[Data entries]
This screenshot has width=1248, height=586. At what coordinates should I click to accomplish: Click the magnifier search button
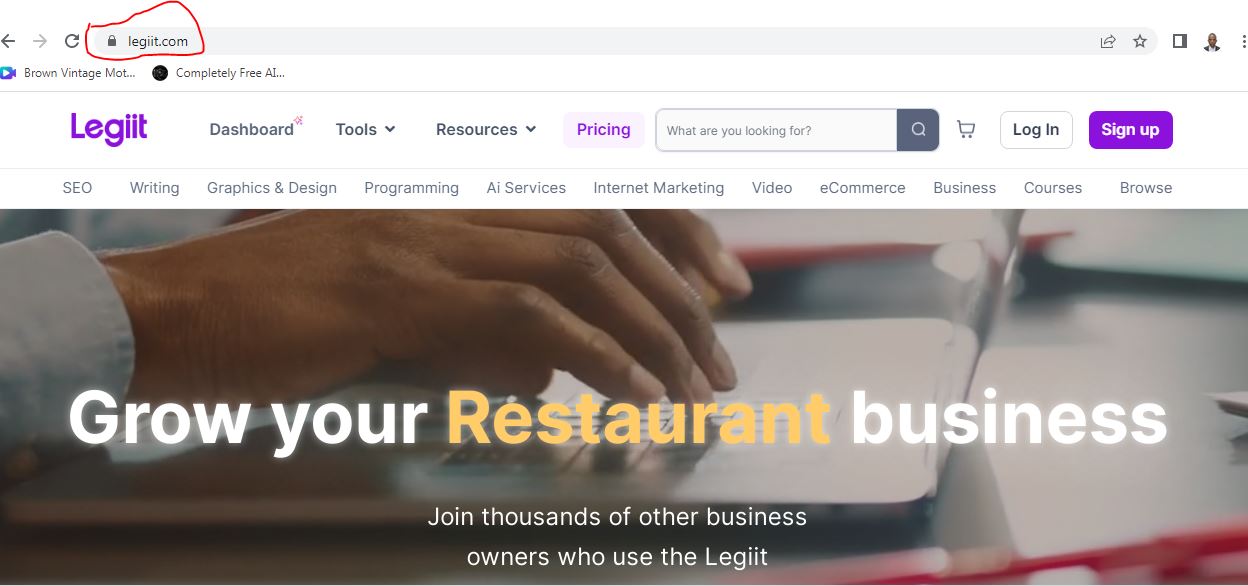click(918, 130)
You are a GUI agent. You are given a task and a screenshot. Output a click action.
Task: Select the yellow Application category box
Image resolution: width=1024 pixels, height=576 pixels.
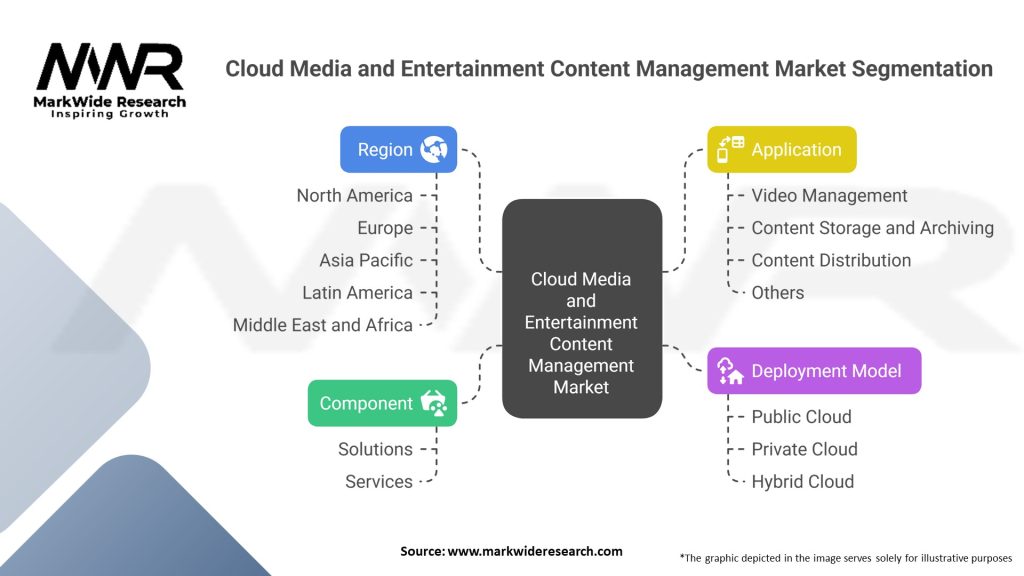[781, 150]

What this task involves | Could you please write out exactly the lines from the start of the entries above through the line that holds "You are a GUI", both included, with no pictures?

Your response |
This screenshot has width=1248, height=586. At what coordinates should I click to accomplish: Click the magnifier search button
click(918, 130)
You are a GUI agent. You are given a task and a screenshot. Output a click action.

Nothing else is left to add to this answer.